What to produce:
Copy out each line of the data that includes the string "blue".

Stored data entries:
^^^^^^^^

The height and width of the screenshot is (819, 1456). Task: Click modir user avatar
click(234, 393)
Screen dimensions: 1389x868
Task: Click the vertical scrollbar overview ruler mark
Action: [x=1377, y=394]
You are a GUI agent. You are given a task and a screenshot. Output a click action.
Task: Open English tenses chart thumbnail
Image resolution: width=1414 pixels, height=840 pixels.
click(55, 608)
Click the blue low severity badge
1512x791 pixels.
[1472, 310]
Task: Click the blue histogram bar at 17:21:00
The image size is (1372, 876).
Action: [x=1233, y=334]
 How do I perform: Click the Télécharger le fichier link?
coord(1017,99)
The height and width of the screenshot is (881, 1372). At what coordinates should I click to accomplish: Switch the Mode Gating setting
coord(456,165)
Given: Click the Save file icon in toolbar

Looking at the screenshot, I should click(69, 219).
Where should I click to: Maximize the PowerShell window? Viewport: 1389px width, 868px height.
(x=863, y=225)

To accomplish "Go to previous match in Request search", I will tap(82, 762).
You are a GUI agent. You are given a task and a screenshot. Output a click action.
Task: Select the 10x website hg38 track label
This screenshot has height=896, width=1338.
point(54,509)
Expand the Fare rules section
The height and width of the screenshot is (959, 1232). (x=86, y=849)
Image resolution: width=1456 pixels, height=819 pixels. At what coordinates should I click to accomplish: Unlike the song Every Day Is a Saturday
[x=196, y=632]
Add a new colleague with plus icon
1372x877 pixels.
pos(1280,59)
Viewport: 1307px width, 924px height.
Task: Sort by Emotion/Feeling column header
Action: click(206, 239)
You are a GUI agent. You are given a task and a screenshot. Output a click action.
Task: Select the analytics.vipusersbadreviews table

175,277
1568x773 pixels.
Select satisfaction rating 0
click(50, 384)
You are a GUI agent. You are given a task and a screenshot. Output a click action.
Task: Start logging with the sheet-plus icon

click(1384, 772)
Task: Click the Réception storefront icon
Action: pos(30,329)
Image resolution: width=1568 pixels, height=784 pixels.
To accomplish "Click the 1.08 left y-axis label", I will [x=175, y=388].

^^^^^^^^

Written reply:
Click the blue low severity badge
Task: Click the blue histogram bar at 17:21:00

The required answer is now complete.